##### TASK MATERIAL #####

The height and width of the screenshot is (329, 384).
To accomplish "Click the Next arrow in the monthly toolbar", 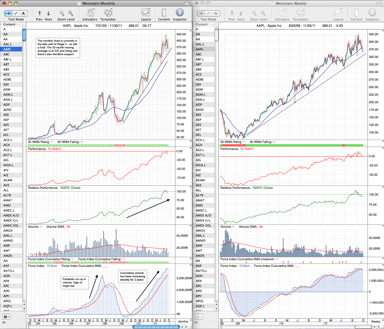I will point(48,13).
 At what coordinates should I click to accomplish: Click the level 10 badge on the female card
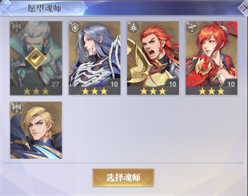tap(231, 84)
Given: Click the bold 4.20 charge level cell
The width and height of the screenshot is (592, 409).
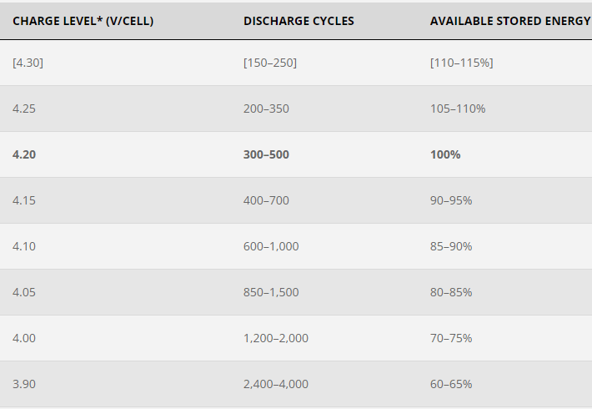Looking at the screenshot, I should tap(24, 154).
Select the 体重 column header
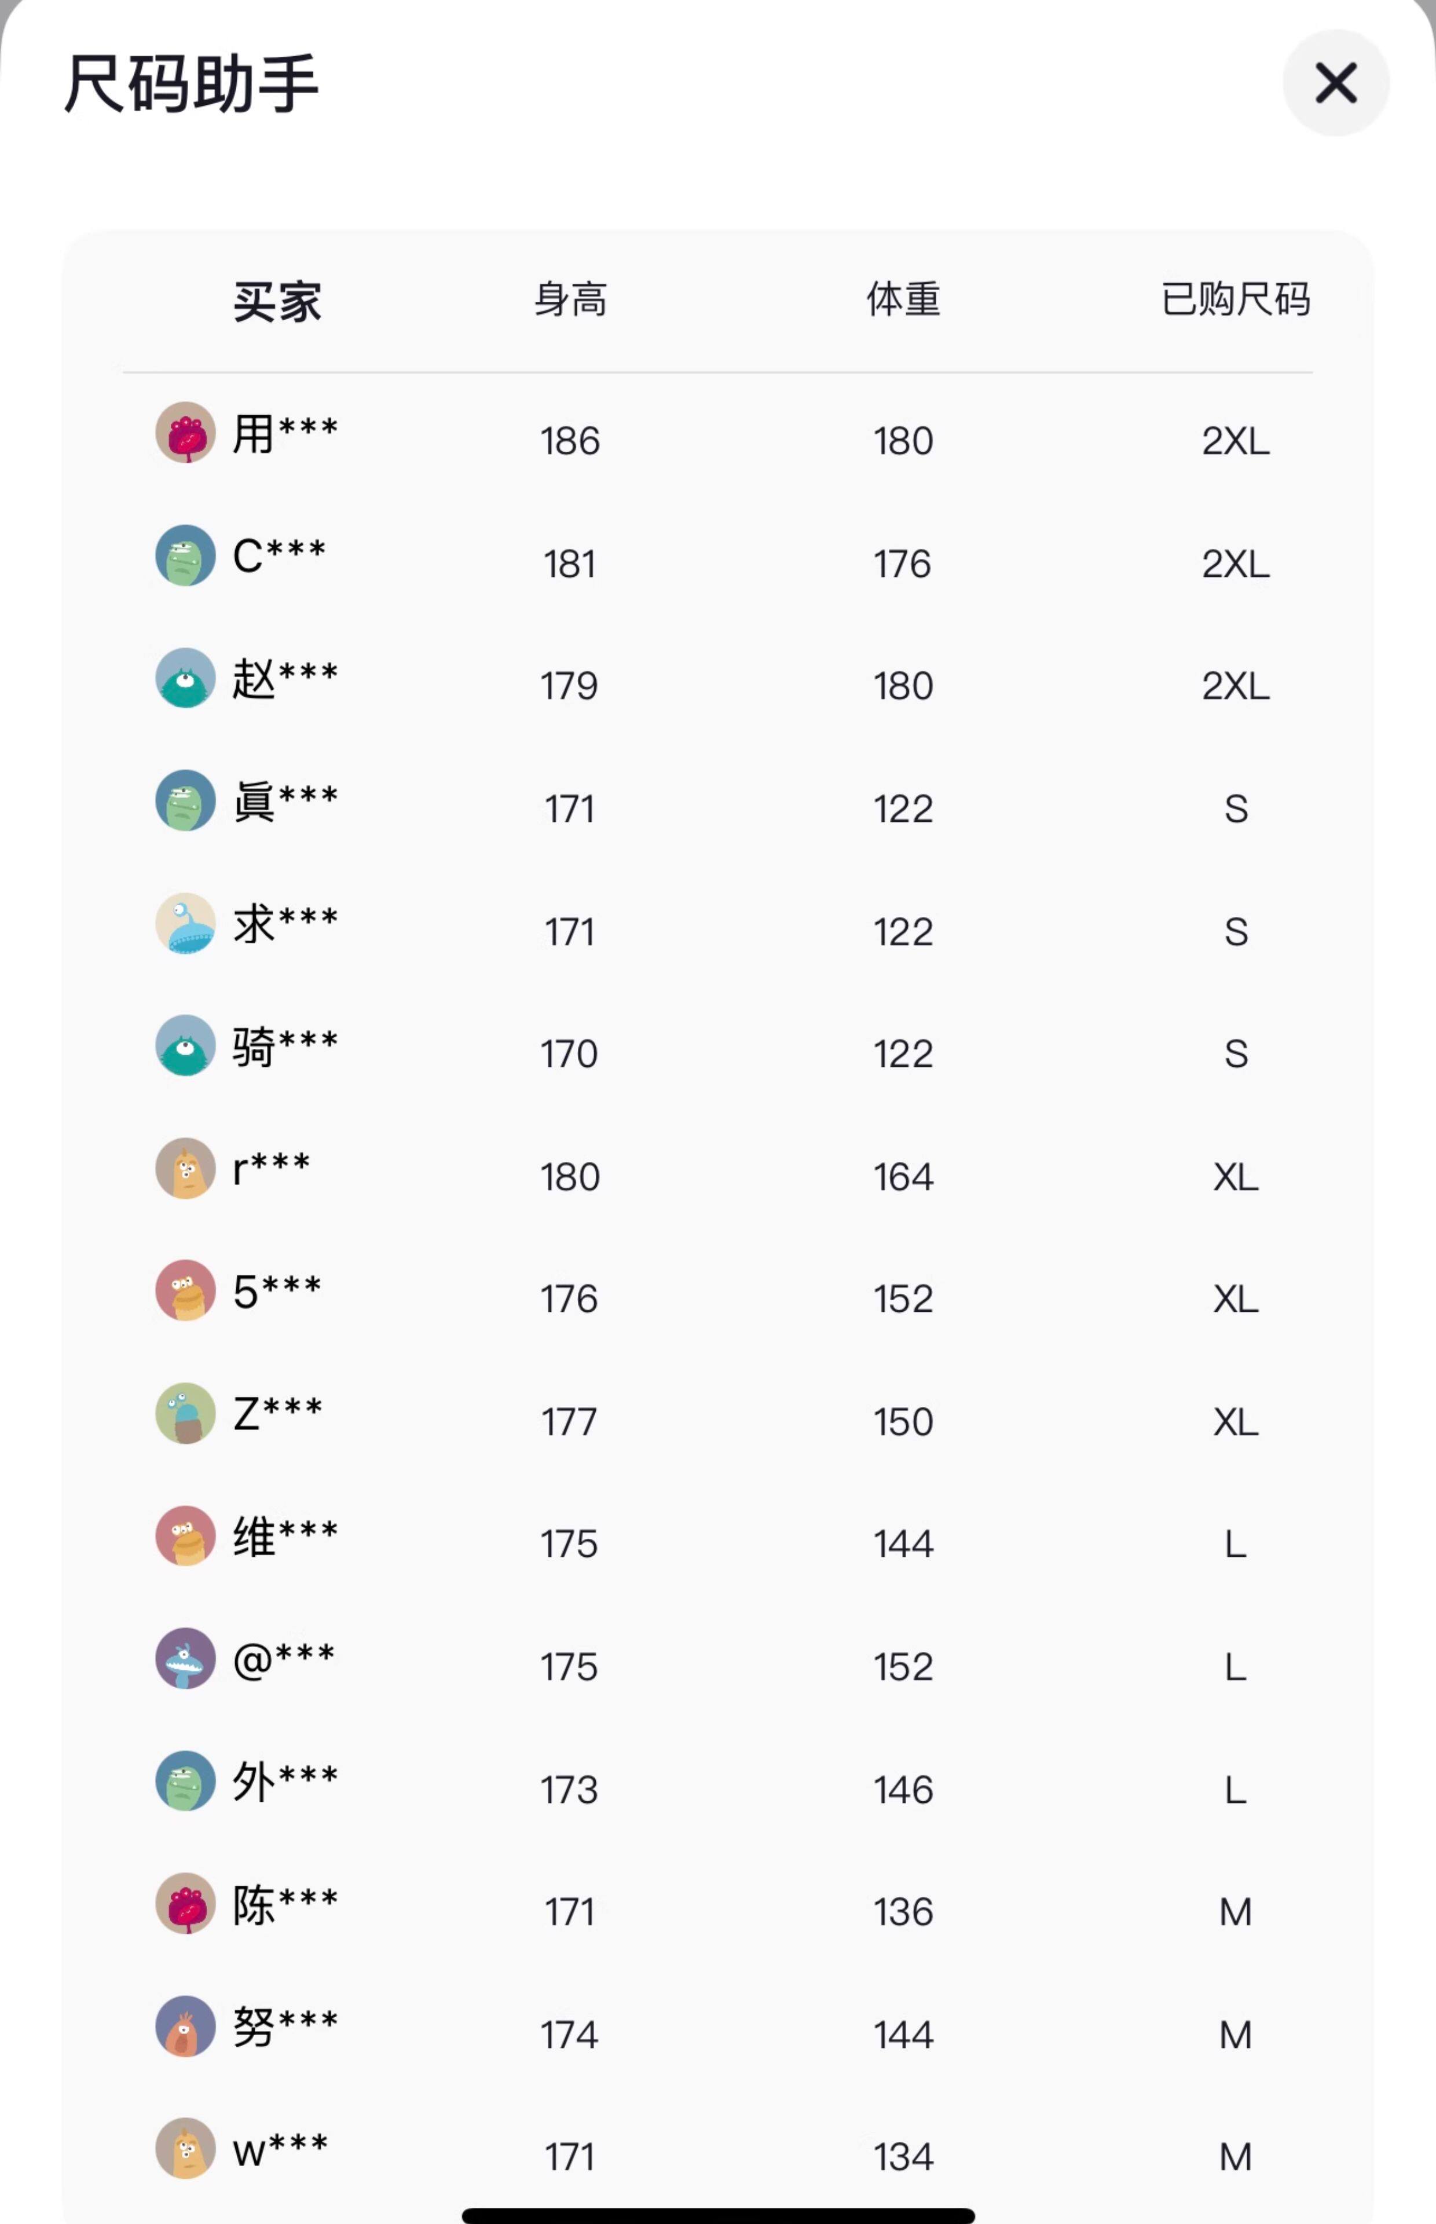 (x=903, y=299)
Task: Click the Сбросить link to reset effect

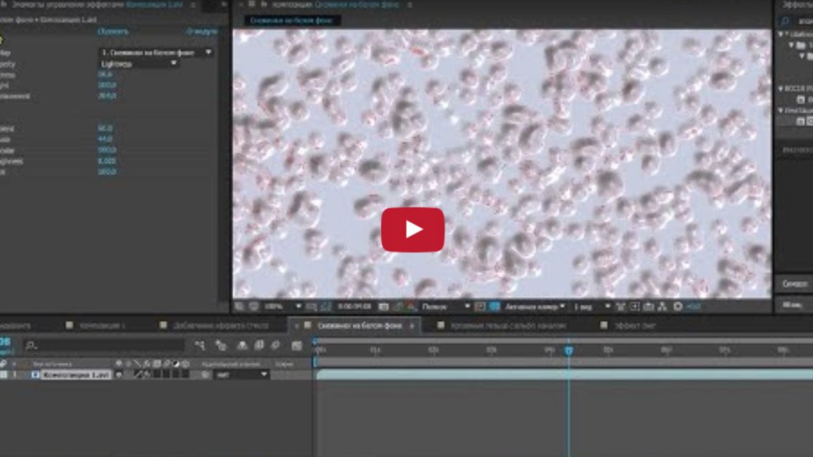Action: [x=113, y=30]
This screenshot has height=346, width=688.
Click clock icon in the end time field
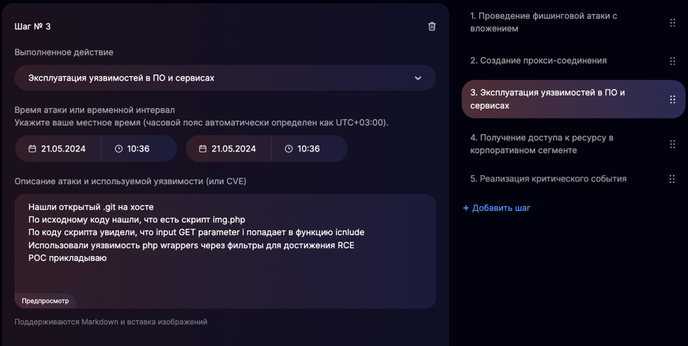tap(289, 149)
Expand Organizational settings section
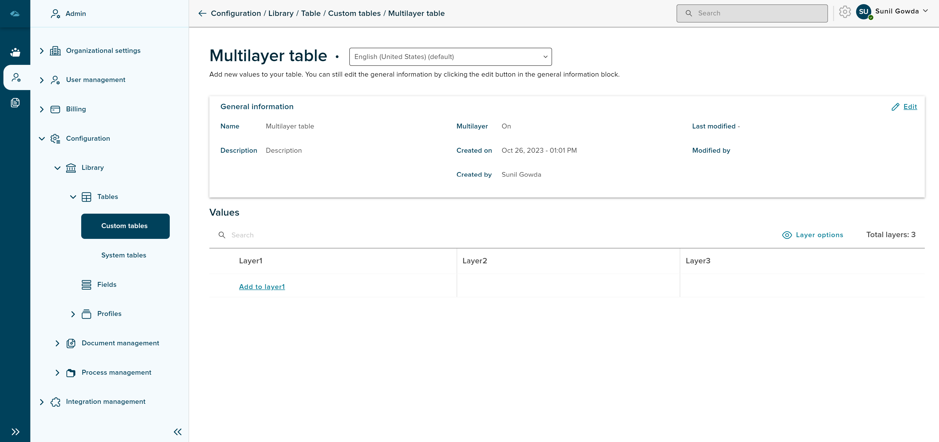Viewport: 939px width, 442px height. click(x=42, y=51)
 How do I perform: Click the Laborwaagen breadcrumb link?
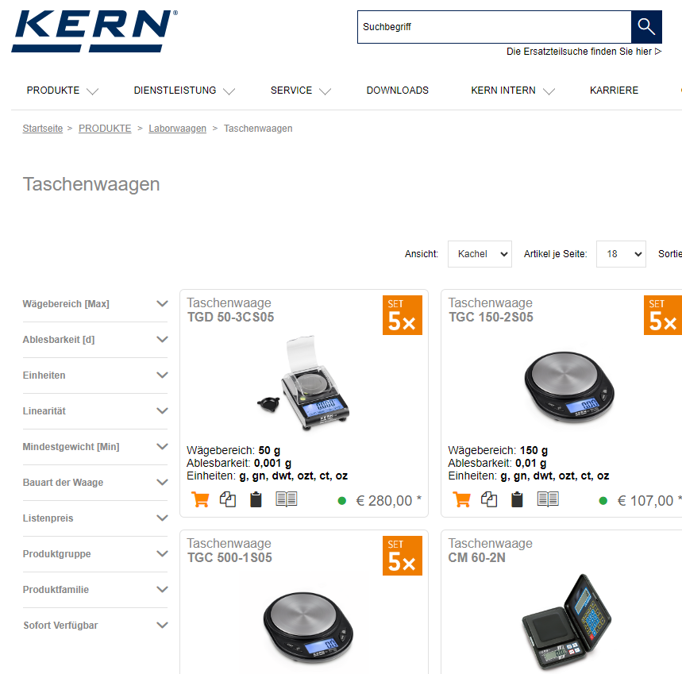[177, 129]
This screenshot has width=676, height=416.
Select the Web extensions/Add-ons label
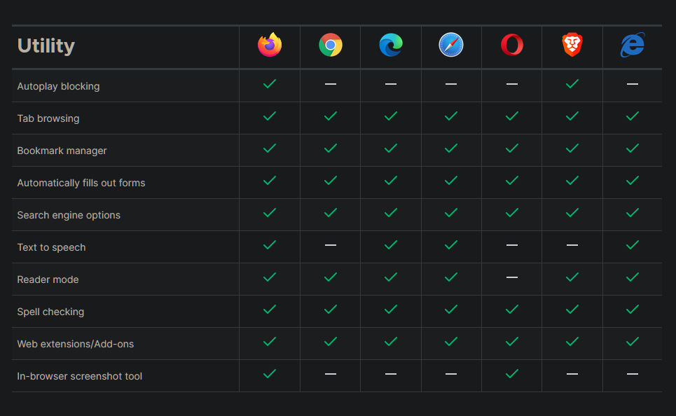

#####

Format the lines from the one holding "This screenshot has width=676, height=416." through the end of the lines, inclusive, as a Markdown table with columns Row and Line. Skip blank lines and leave the pictures out.

| Row | Line |
|---|---|
| 1 | This screenshot has width=676, height=416. |
| 2 | Select the Web extensions/Add-ons label |